A espinha dorsal do acordo reside na proteção dos empregos públicos e na definição de um rito de transição que evite demissões em massa de servidores aprovados em concurso público.
O documento prevê que, ocorrendo a extinção, os servidores concursados poderão ser aproveitados pelo Município de Penápolis em um quadro suplementar específico denominado "Servidores Egressos da Extinta EMURPE". Este aproveitamento, no entanto, está condicionado ao cumprimento estrito de requisitos fixados pela jurisprudência do Supremo Tribunal Federal (STF), notadamente o precedente estabelecido na Medida Cautelar da ADI 7832, relativa ao estado de Roraima. Entre as exigências intransponíveis estão a proibição de transposição de regimes, mantendo-se o vínculo celetista (CLT), a similitude de atribuições e complexidade entre o cargo antigo e o novo, a equivalência salarial e a identidade dos requisitos de escolaridade exigidos no certame original.

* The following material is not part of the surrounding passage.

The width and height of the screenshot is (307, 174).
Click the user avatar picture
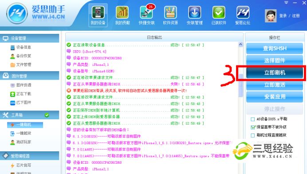(271, 16)
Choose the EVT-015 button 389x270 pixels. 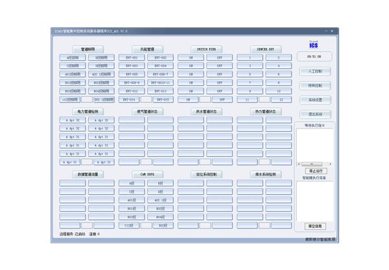163,100
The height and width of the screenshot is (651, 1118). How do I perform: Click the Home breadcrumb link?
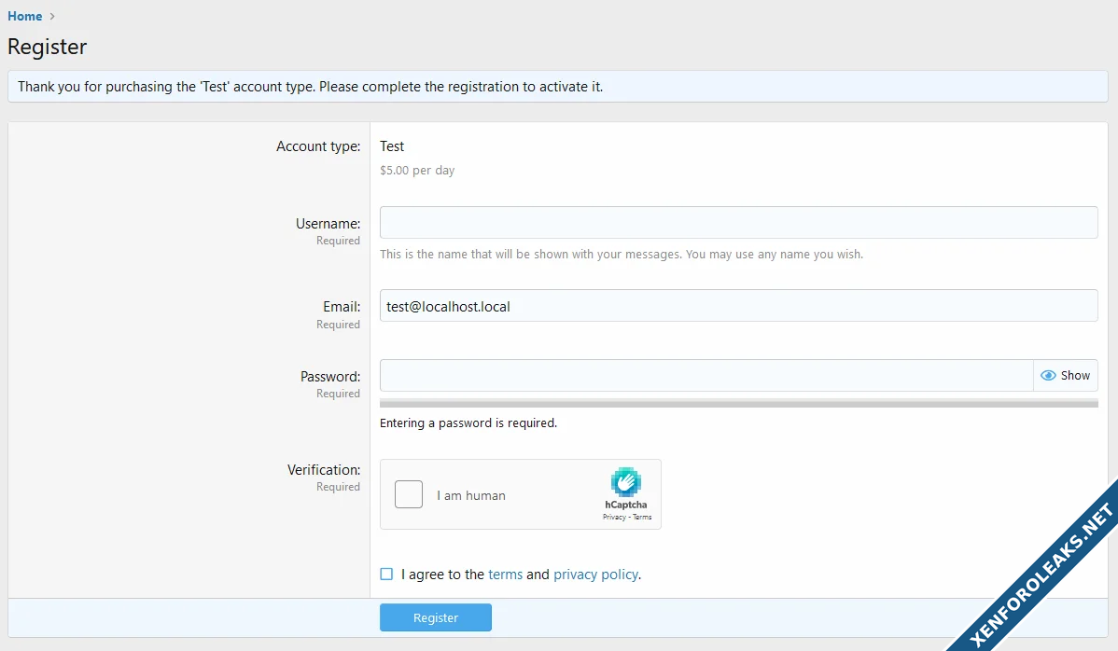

Caso os requisitos técnicos não sejam preenchidos por determinado trabalhador, o município assume a obrigação de quitar todas as verbas rescisórias, incluindo aviso prévio indenizado e a multa de 40% sobre o saldo do FGTS, no prazo improrrogável de dez dias, sob pena de multa.
O procurador Paulo Roberto Aseredo, representante do MPT no acordo, sublinhou que a intervenção ministerial foi importante para garantir que a reestruturação administrativa não ocorra à revelia dos direitos fundamentais dos trabalhadores. Segundo Aseredo, a atuação conjunta buscou mediar o conflito no limite da competência institucional, assegurando que o encerramento das atividades da EMURPE, embora necessário sob o ponto de vista da legalidade administrativa e financeira, não resulte em prejuízo alimentar aos servidores.
O procurador destacou que o TAC regula minuciosamente a forma de extinção e o aproveitamento mediante lei específica, mas ressalvou que, na impossibilidade jurídica de realocação, o MPT fiscalizará rigorosamente o pagamento de todos os trabalhadores. "Nosso foco foi garantir a segurança jurídica em um momento de transição, assegurando que a lei estadual e municipal de aproveitamento obedeça integralmente ao entendimento do STF, vedando qualquer investidura em cargos estatutários sem concurso específico, mas preservando o sustento daqueles que ingressaram regularmente no serviço público", esclareceu o procurador.